### Activity:
Write out, without any change, the lines in the material below that run from the line with "The height and width of the screenshot is (572, 1424)." through the line with "Given: Select the Clone Stamp tool", both included.
┄┄┄┄┄┄┄┄┄┄┄┄┄┄┄┄┄┄┄┄
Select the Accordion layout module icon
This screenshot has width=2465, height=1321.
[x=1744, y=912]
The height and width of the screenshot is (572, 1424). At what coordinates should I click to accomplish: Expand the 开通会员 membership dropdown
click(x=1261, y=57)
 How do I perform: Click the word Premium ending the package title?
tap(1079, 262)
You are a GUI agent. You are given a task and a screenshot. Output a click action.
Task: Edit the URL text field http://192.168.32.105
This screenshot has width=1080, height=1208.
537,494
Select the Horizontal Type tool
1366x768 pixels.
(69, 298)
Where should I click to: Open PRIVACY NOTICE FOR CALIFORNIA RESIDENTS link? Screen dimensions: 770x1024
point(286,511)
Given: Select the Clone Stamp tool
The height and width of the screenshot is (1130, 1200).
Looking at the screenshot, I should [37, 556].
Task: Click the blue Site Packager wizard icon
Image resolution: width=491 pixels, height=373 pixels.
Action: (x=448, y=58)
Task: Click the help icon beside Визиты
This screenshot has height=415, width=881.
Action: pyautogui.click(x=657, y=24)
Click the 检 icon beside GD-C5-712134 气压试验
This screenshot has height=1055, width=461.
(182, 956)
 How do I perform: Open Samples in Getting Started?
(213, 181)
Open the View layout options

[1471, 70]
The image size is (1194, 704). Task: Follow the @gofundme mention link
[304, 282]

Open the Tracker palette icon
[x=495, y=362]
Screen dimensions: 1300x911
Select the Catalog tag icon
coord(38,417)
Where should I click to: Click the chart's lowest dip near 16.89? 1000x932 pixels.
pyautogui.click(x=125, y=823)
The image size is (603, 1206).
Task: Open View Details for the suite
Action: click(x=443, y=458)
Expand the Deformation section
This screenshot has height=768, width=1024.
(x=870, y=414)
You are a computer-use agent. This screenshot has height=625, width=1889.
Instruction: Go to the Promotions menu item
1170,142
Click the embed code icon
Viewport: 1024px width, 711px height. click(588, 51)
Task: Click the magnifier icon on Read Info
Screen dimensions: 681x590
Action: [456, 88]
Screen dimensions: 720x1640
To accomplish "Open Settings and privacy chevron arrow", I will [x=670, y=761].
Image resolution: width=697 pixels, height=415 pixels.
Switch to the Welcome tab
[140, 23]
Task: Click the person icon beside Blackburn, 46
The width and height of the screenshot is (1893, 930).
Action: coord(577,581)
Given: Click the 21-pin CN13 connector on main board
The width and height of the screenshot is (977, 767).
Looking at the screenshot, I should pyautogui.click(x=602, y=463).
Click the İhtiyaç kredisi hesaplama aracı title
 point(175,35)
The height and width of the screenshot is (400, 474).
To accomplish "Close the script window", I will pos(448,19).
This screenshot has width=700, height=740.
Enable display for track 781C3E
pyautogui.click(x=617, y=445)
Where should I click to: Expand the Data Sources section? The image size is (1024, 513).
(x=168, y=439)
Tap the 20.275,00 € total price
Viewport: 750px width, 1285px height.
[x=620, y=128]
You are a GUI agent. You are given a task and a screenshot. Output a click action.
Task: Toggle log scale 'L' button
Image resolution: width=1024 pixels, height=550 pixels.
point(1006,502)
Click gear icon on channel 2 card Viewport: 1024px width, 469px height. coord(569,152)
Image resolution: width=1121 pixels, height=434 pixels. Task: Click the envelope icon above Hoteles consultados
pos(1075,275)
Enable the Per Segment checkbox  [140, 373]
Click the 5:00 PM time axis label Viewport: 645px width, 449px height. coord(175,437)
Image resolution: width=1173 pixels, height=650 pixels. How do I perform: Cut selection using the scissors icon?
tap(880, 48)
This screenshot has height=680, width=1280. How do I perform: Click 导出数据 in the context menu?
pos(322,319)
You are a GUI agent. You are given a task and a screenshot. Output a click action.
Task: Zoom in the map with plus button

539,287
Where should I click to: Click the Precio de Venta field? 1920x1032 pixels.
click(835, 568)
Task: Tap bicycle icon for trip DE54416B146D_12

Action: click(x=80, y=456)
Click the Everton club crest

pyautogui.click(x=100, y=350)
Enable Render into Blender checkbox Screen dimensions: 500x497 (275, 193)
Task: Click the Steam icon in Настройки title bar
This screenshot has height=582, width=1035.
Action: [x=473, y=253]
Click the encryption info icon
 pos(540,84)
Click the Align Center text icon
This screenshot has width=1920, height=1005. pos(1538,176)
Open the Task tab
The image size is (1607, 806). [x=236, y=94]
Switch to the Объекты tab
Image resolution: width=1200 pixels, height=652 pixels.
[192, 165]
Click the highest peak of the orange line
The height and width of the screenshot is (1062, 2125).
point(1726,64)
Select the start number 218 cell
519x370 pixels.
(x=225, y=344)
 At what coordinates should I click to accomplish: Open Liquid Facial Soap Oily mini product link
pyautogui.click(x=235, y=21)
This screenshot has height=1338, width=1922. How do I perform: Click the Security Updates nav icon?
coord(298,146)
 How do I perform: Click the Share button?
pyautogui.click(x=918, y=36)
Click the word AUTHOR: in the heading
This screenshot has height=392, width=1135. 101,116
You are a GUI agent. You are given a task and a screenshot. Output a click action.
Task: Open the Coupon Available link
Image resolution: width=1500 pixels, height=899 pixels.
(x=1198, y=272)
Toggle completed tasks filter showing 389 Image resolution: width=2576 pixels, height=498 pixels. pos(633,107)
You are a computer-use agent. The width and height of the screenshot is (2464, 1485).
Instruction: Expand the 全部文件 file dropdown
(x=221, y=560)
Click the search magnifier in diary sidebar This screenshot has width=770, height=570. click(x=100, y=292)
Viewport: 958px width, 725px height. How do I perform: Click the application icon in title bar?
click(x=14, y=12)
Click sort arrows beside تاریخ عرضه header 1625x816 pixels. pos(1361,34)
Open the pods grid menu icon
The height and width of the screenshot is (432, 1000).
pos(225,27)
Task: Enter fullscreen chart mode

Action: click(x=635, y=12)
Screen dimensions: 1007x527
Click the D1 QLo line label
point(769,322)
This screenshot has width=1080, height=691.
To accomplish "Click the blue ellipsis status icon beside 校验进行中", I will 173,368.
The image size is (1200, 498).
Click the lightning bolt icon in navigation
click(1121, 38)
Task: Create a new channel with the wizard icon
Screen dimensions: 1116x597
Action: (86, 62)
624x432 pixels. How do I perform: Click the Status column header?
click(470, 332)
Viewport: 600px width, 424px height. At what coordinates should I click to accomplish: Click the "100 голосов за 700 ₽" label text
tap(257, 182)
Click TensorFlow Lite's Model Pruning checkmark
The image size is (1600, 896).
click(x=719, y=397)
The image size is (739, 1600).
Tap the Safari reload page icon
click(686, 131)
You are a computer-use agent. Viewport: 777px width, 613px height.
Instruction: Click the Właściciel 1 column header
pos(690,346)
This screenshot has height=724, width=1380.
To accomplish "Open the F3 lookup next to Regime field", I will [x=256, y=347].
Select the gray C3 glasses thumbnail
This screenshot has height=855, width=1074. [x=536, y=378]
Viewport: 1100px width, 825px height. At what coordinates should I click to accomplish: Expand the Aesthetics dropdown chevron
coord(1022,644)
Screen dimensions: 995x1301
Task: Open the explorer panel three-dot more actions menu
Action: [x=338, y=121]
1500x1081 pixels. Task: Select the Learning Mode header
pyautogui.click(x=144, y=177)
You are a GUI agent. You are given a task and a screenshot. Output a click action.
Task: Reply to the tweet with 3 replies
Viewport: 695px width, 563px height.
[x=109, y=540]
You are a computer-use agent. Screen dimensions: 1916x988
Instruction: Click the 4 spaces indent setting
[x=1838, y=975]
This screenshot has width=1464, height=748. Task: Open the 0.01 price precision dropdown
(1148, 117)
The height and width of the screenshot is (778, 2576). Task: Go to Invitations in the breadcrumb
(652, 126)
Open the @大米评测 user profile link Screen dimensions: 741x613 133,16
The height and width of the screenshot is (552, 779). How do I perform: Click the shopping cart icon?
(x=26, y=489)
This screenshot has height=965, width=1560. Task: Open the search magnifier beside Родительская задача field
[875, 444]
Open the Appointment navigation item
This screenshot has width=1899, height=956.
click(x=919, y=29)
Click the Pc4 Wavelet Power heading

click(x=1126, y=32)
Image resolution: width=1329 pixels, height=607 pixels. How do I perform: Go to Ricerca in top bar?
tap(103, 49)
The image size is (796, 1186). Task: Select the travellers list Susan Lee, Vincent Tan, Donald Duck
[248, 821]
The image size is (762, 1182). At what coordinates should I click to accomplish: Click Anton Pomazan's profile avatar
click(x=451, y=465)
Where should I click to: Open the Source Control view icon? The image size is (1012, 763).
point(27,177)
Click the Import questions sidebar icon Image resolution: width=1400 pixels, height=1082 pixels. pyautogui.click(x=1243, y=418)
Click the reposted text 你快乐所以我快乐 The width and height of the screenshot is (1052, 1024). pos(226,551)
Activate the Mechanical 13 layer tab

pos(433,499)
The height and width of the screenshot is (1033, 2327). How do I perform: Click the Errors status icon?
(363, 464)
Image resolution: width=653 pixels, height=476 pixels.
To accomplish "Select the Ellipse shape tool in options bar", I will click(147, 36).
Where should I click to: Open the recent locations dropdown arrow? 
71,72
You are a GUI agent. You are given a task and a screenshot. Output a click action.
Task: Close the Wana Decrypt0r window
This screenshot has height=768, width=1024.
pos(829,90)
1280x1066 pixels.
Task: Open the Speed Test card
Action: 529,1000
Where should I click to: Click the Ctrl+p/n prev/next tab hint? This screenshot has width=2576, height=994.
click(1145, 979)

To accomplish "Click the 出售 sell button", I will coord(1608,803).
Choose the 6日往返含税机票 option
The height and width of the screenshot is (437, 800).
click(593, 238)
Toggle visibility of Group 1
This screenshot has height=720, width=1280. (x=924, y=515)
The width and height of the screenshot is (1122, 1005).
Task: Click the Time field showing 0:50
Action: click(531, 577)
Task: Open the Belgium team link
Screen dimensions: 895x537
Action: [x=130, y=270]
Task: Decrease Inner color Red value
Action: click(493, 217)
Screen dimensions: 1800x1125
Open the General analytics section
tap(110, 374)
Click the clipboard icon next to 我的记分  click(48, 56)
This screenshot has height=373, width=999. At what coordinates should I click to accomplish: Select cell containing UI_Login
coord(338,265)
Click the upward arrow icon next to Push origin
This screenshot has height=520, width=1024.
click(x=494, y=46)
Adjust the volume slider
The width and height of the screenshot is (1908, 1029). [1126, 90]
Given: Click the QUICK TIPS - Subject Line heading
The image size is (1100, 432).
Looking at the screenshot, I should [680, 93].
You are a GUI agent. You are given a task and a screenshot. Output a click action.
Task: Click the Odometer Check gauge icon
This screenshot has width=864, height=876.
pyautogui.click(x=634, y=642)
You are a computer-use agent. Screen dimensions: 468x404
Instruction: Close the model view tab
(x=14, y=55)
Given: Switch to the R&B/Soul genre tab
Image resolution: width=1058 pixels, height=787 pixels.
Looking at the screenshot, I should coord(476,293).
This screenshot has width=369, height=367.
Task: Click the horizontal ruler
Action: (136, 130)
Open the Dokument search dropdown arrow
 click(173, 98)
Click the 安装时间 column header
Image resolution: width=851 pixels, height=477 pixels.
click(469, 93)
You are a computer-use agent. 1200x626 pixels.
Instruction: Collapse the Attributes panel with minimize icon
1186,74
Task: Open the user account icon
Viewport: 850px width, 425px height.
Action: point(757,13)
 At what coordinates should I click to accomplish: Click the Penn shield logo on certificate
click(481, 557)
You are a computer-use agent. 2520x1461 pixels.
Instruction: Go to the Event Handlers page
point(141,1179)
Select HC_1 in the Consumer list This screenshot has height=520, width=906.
┄┄┄┄┄┄┄┄┄┄┄┄┄┄┄┄┄┄┄┄
### Reply:
The height and width of the screenshot is (572, 1424). At what coordinates should I click to accomplish: Expand the 开通会员 membership dropdown
click(x=1261, y=57)
 How do I perform: Click the word Premium ending the package title?
tap(1079, 262)
You are a GUI agent. You are given a task and a screenshot. Output a click action.
Task: Edit the URL text field http://192.168.32.105
This screenshot has width=1080, height=1208.
537,494
Select the Horizontal Type tool
1366x768 pixels.
(69, 298)
Where should I click to: Open PRIVACY NOTICE FOR CALIFORNIA RESIDENTS link? Screen dimensions: 770x1024
point(286,511)
Given: Select the Clone Stamp tool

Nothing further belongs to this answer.